Eric Wertheimer
Arizona State University West

        Gold-bugs and Birthmarks: Money and Commerce in Early American Writing

"But there's no doubt but money is to the fore now.  It is the romance, the
poetry, of our age.  It's the thing that chiefly strikes the imagination."
       --Howells, The Rise of Silas Lapham

How did Howells's statement come to be so telling?  How has literature described the world of money and commerce?  Can the world accommodate both beauty and money?

This course will attempt to answer those questions--and raise new ones--in its reading of works, from primarily the 17th, 18th, and 19th centuries, that engage more or less directly the ideas of aesthetic and monetary value in American life (in all its diversity).  Critical theory and economic
theory will coexist in our inquiry.  This approach may be of particular interest and use to students who feel too business-focussed to find time for reading literature; indeed, a professional, business, or economics background will serve you well.

Vital Information:

This class will be heavily discussion-oriented.  There will be times when I will do "mini-lectures," but I expect each student to be ready for contributing insights and thoughtful questions at each class session. My style is to encourage critical thinking about the history and the texts we read--which means I put a lot of power in your hands.  Use that power to ask hard questions and attempt difficult answers.

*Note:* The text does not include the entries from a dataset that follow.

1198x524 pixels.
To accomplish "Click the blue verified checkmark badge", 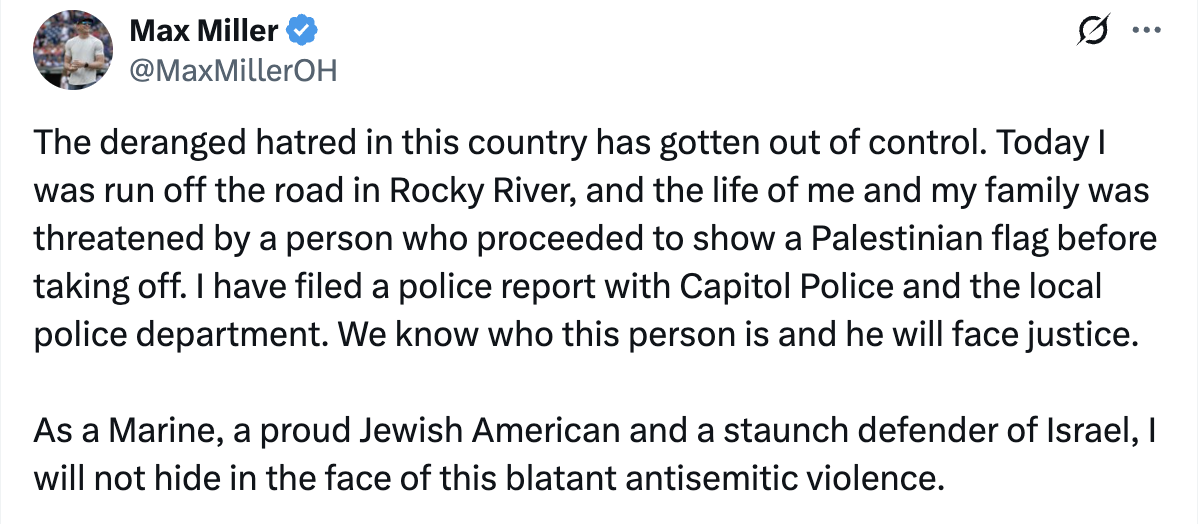I will point(302,31).
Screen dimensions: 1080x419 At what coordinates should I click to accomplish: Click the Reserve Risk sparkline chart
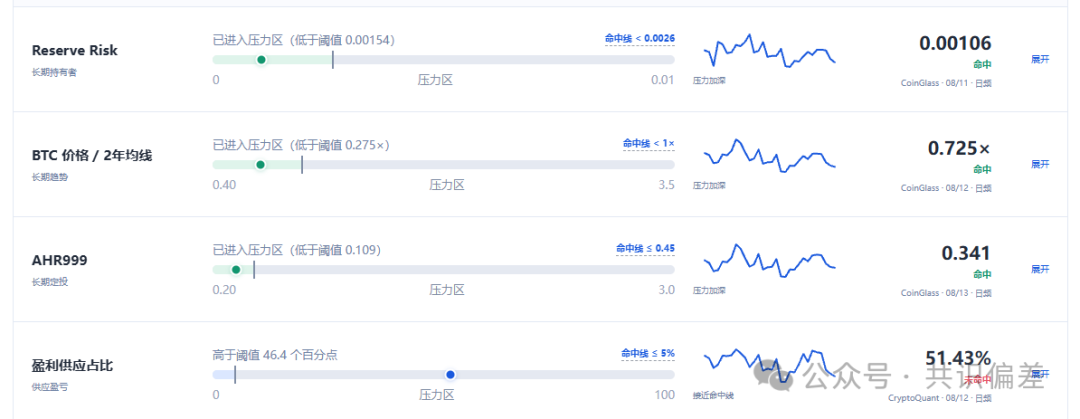coord(769,50)
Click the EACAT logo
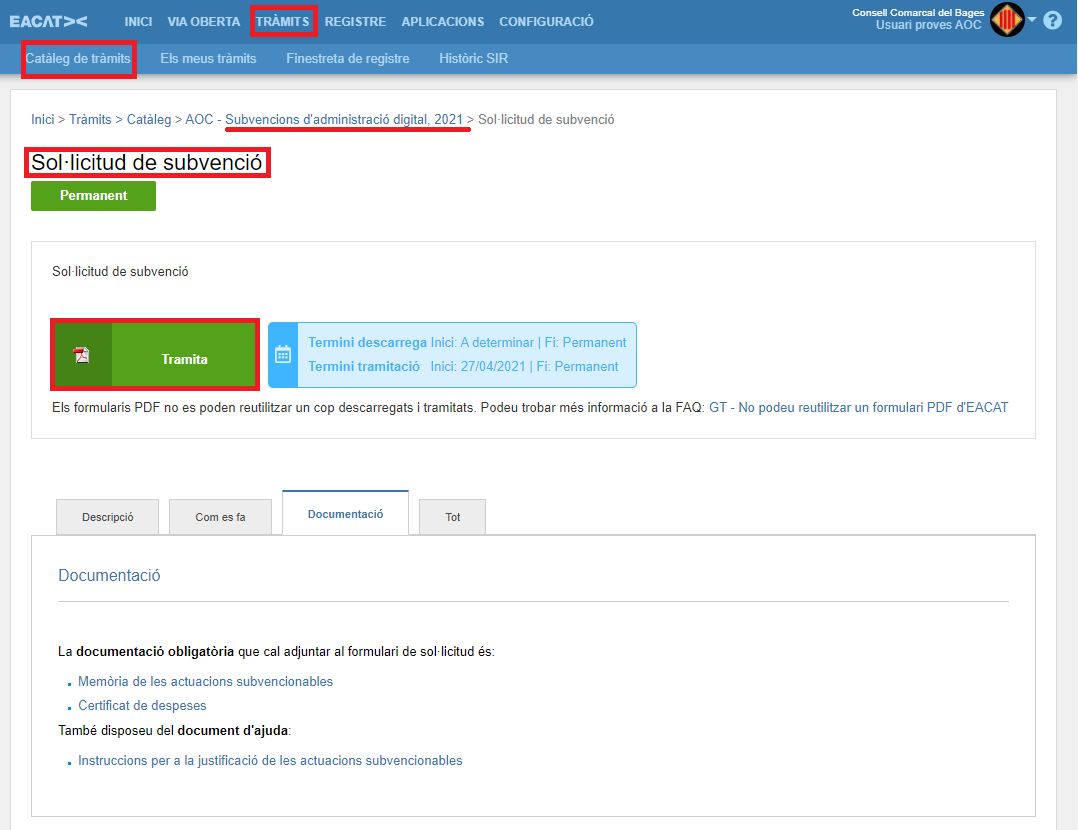 tap(48, 21)
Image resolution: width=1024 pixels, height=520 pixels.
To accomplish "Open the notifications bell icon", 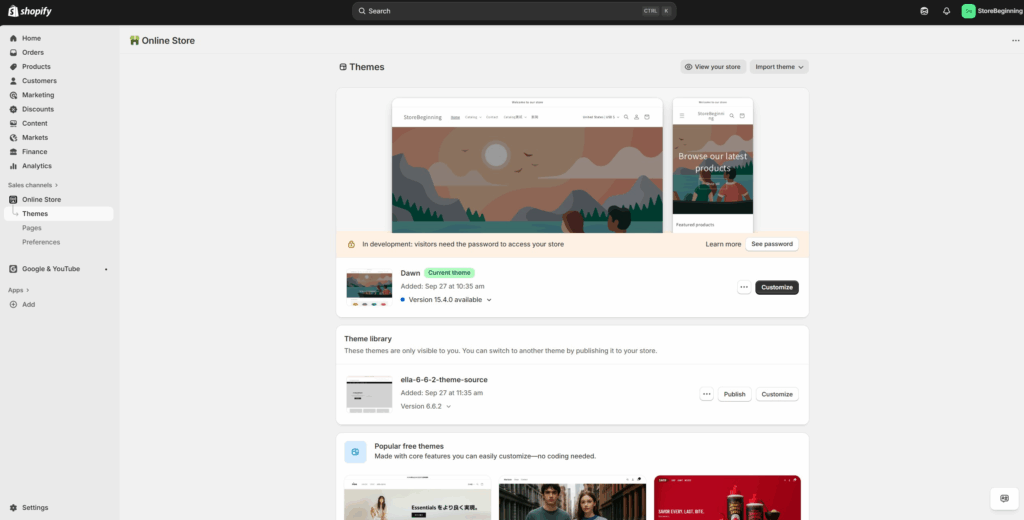I will point(946,11).
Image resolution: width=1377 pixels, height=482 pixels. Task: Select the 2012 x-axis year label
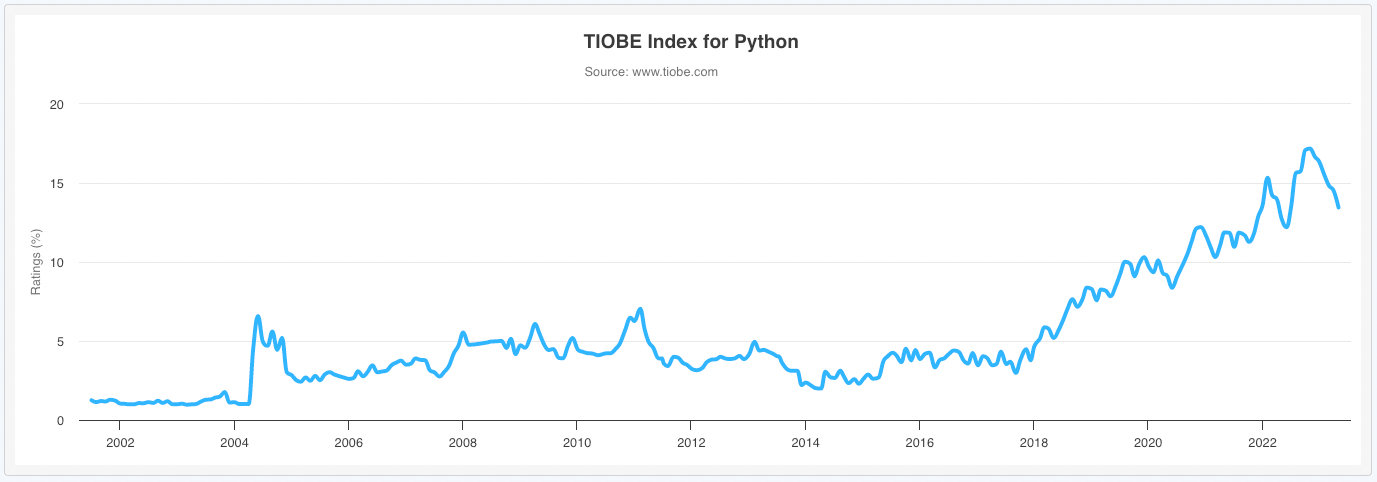click(691, 441)
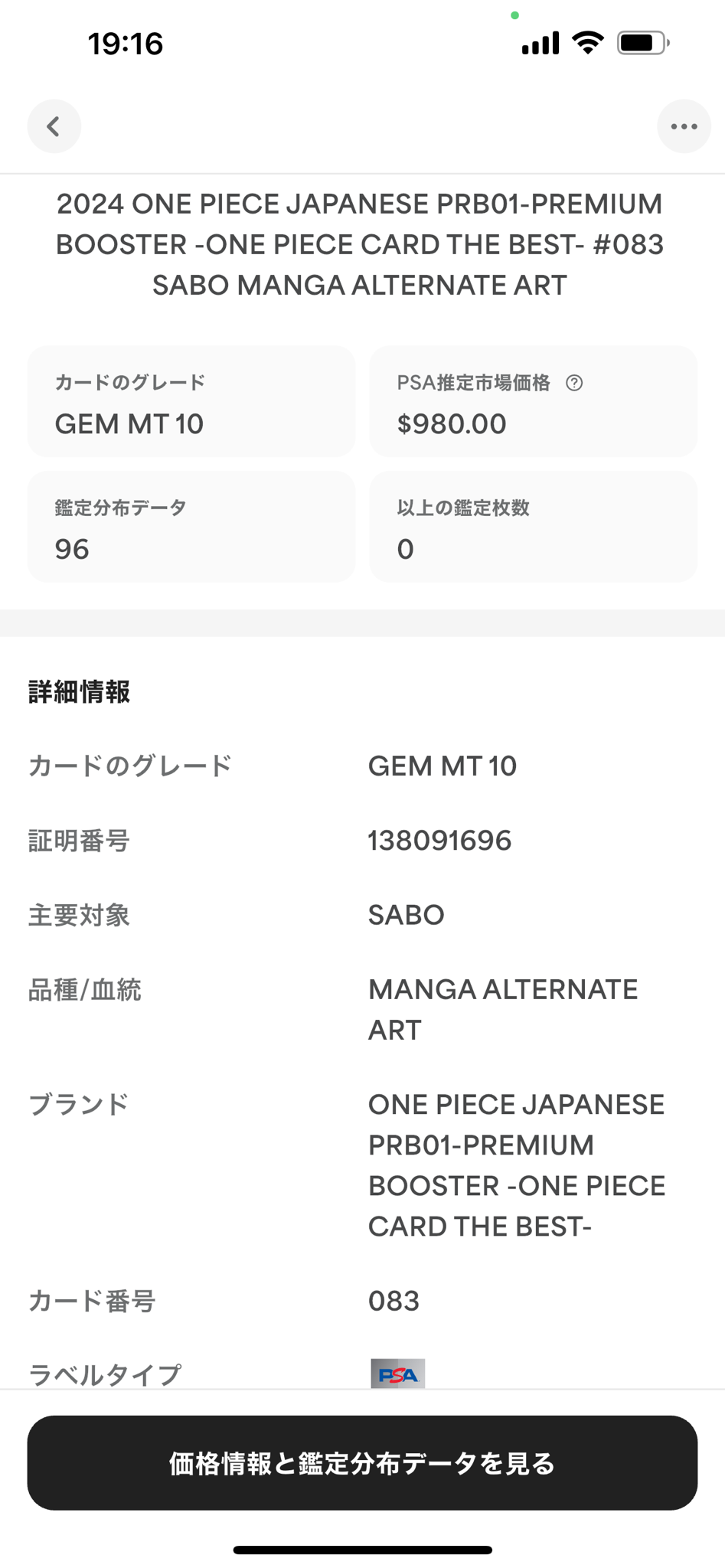Tap the home indicator bar
The height and width of the screenshot is (1568, 725).
(x=362, y=1550)
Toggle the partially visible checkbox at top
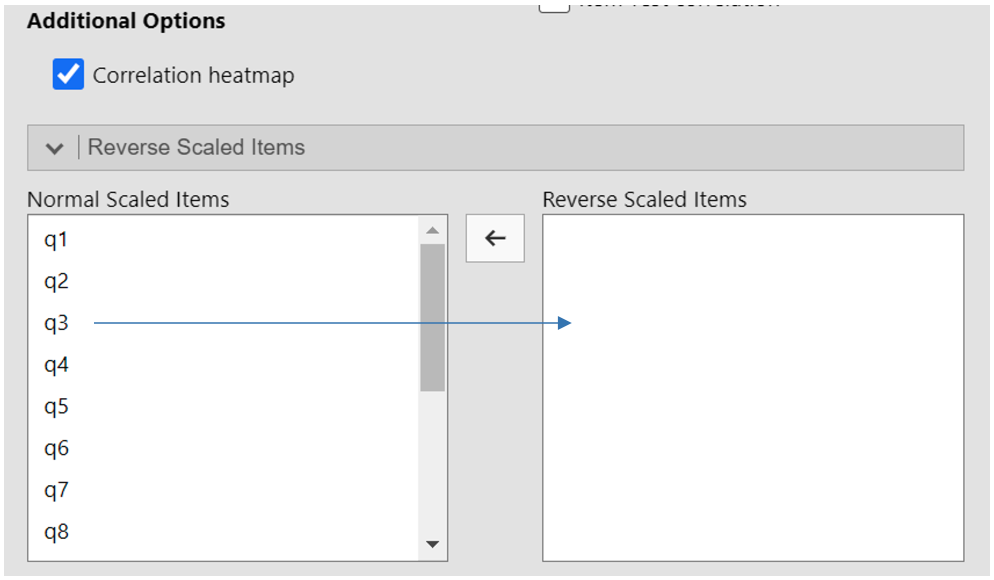994x580 pixels. point(555,6)
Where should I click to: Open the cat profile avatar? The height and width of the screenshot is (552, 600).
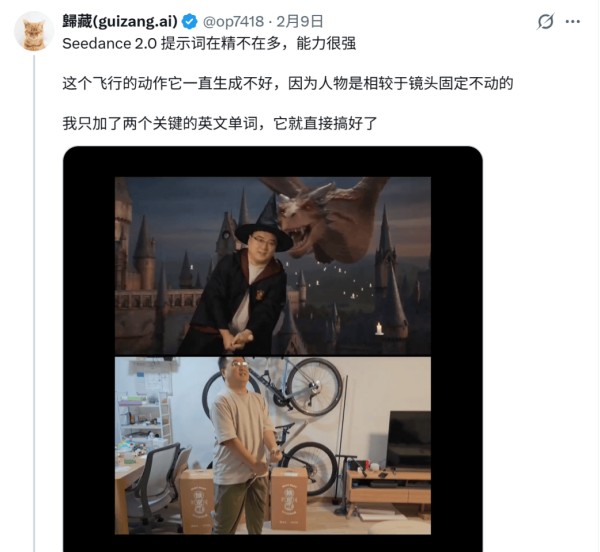click(x=34, y=32)
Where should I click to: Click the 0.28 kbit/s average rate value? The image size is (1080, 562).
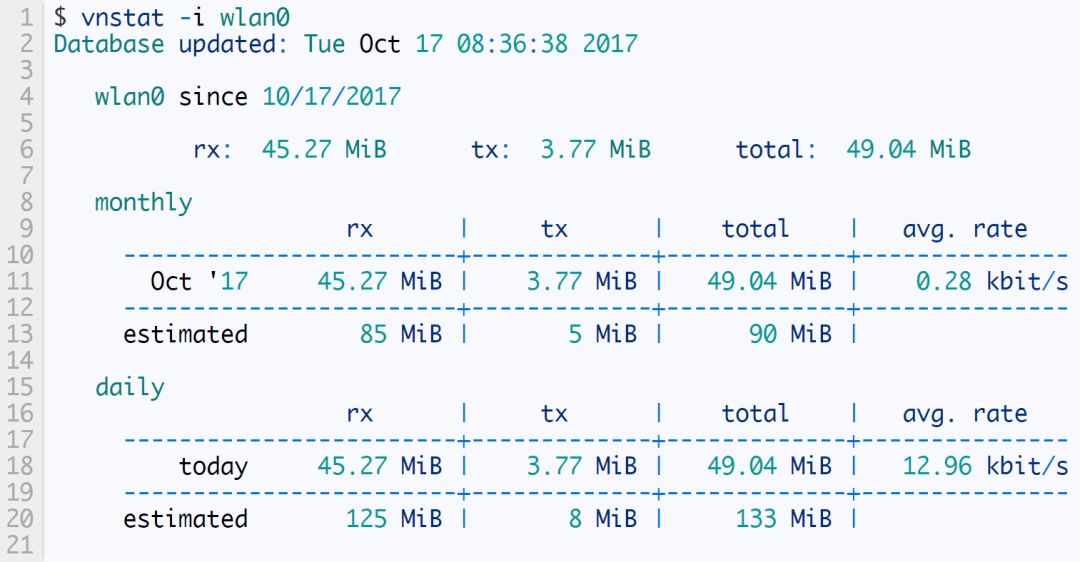pos(992,281)
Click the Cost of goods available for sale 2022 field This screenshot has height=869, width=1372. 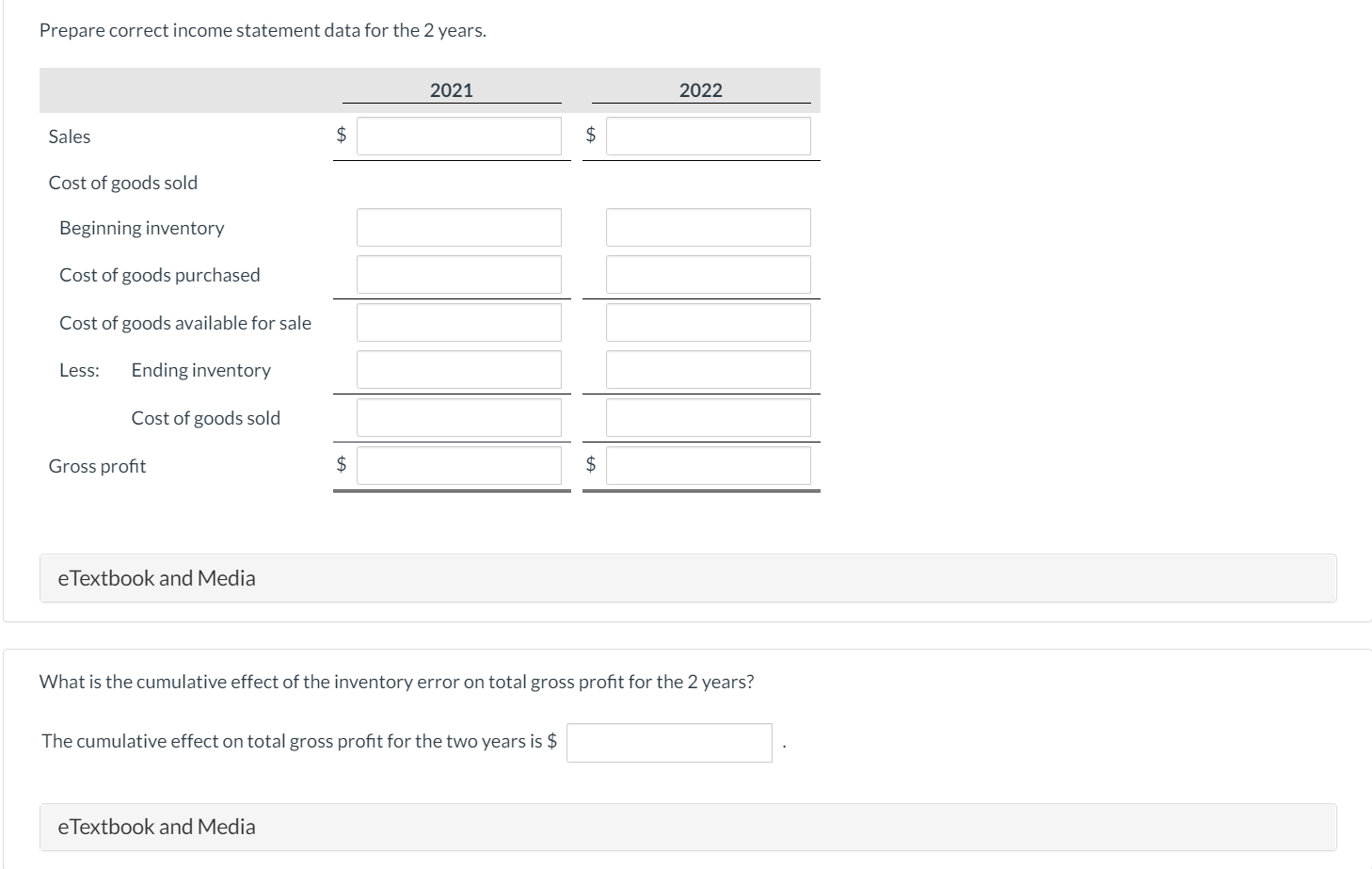coord(709,321)
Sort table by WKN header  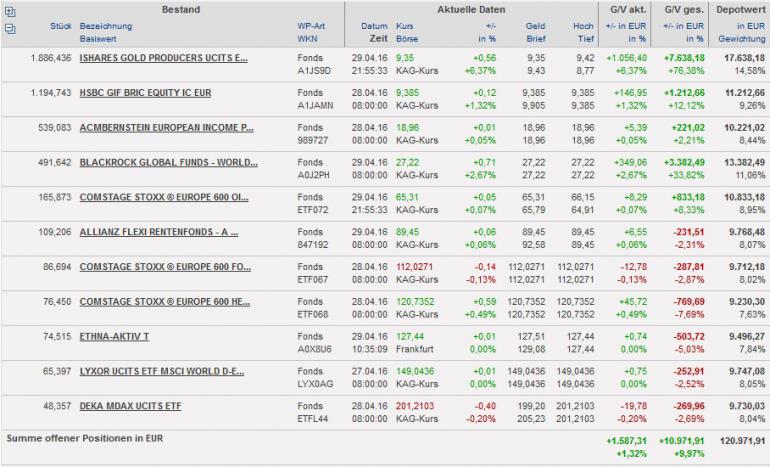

 I ask that you write, in addition to the final paper, two "position" papers, taking up a controversy, theme, word, line, comparison--whatever in the readings or discussions you feel compelled to
say something substantive about.  Position papers are not complicated--take a position and say why you took it.  They are short--1 page only--and they must be single-spaced.  They are your chance to be fearless with your ideas, to try things out.  [For more about position papers see attached
hand-out]. Note the due dates for these papers.  The final paper--no less than 8 pages and no more than 10--should reflect a point of departure reached in one of your short papers or in a class discussion that particularly intrigued you.  It may make use of critical resources (a plus, in any event), but it doesn't have to; that is, it can be a free-standing interpretation in its own right.

I ask also that you do a short archival research project, which simply means that you must work with microforms from the American Antiquarian Society and summarize the possible importance of the assigned texts to our broader inquiry.  We'll discuss this further in class. You will be responsible for an in-class presentation which simply means that you will guide class discussion based on a point of dispute or on the development of an argument about a particular text/topic. Your presentation, along with your final paper, should incorporate some visible sign that you've thought about further avenues of research.  The presentation will be graded as follows:


1. background library research,
2. a thematic, issue-oriented take on the author/text,
3. initiated a lively and fruitful discussion.

B--demonstrates only 2 of the above criteria.

C--demonstrates only 1 of the above criteria.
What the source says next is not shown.